Il est 00h45 quand les New York Dolls viennent affronter un public qui n'occupe malheureusement que la moitié de la salle. Enfin, les absents ont toujours tort et ceux qui sont là vont jouir de 90 minutes de rock 'n' roll impérissable et à forte teneur en octane. Les Dolls ne se sont pas contentés de réapparaître comme ça, ils reviennent avec un nouveau disque, au titre interminable ("One day it will please us to remember even this") mais à la musique toujours aussi directe et rafraîchissante.

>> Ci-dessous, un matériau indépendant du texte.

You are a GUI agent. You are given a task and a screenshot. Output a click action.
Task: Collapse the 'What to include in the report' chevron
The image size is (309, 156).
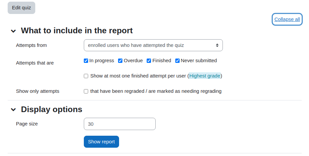pos(13,31)
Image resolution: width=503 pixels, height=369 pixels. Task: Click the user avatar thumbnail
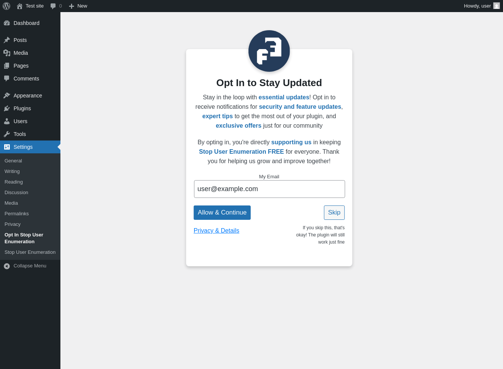coord(497,6)
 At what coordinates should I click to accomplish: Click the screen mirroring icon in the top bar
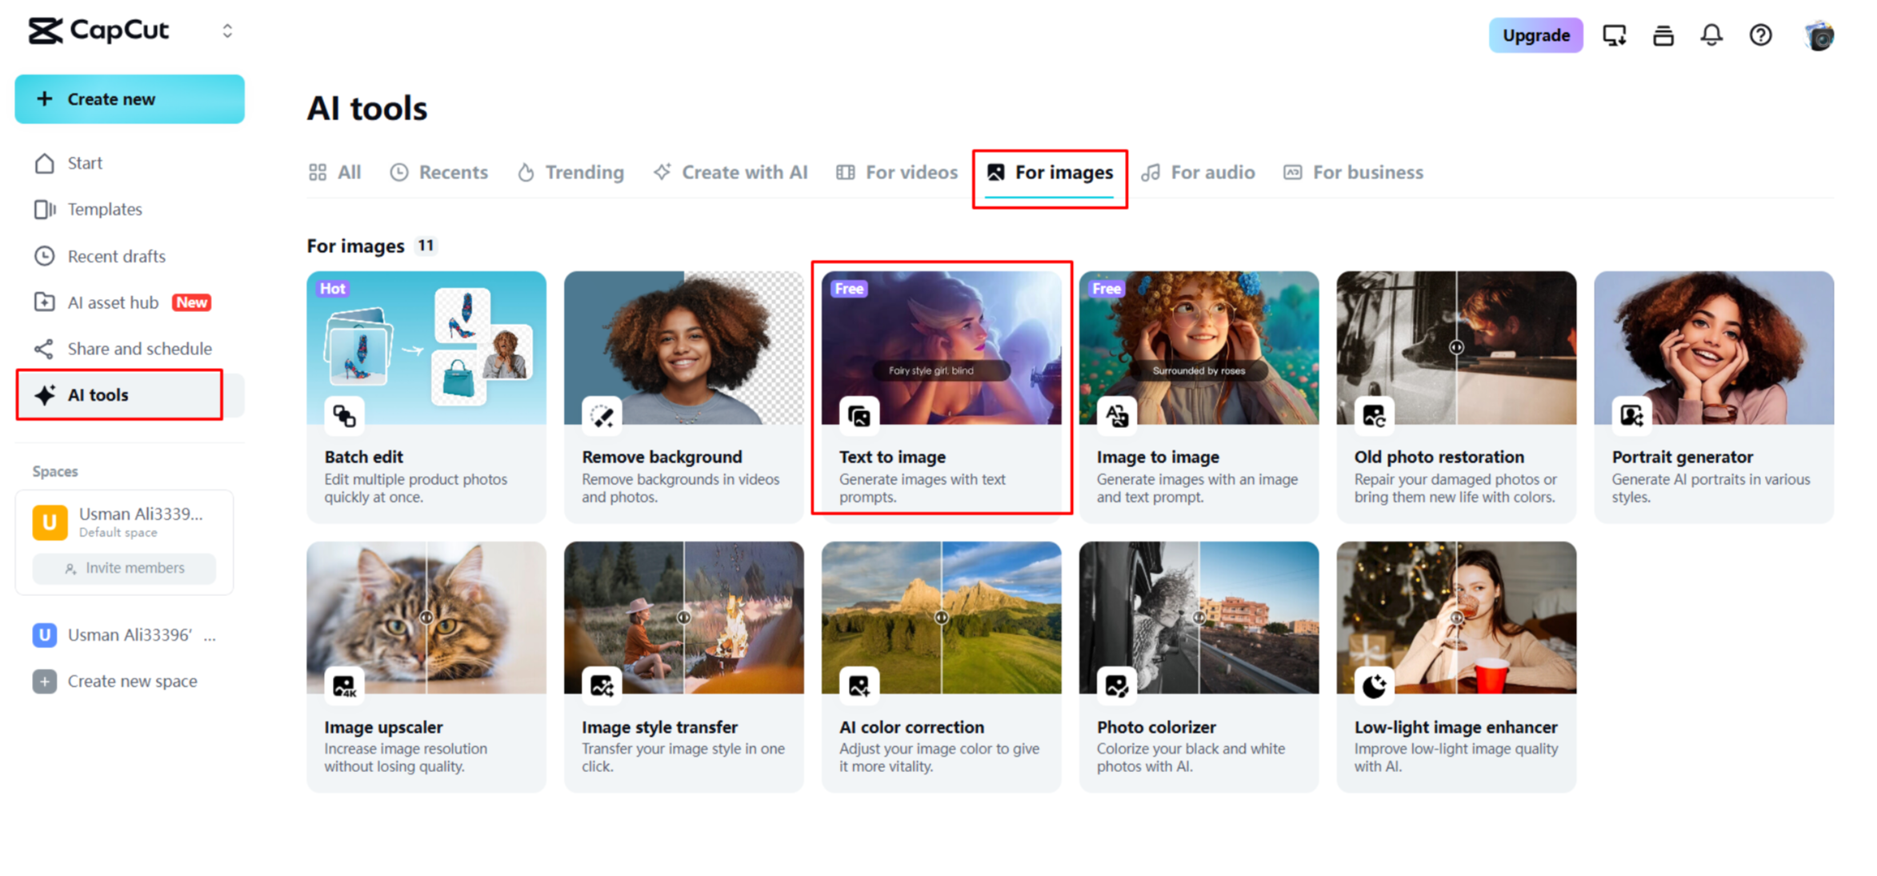1615,35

Si l'on en juge par les six nouveaux titres qui jalonnent le concert, il va y avoir de la distribution de baffes dans les lecteurs CD à partir du mois de juillet, époque prévue pour la sortie de ce nouvel album, le troisième en 32 ans. Le temps est effectivement passé mais la magie est toujours là. David Johansen glisse sur ses 56 ans comme un prince éternel, sa longue silhouette menue déambule le long de la scène et sa voix rauque fait tonner les vieux classiques que sont "Looking for a kiss", "Subway train", "Pills", "Private world", "Trash" ou "Jet boy". A ses côtés, son fidèle camarade Sylvain Sylvain, petit bonhomme habillé de couleurs vives et manipulant une impressionnante Gretsch demie-caisse de toute beauté. Dire qu'il s'était rabattu sur le métier de taxi à New York pour pouvoir bouffer, voilà un beau retour.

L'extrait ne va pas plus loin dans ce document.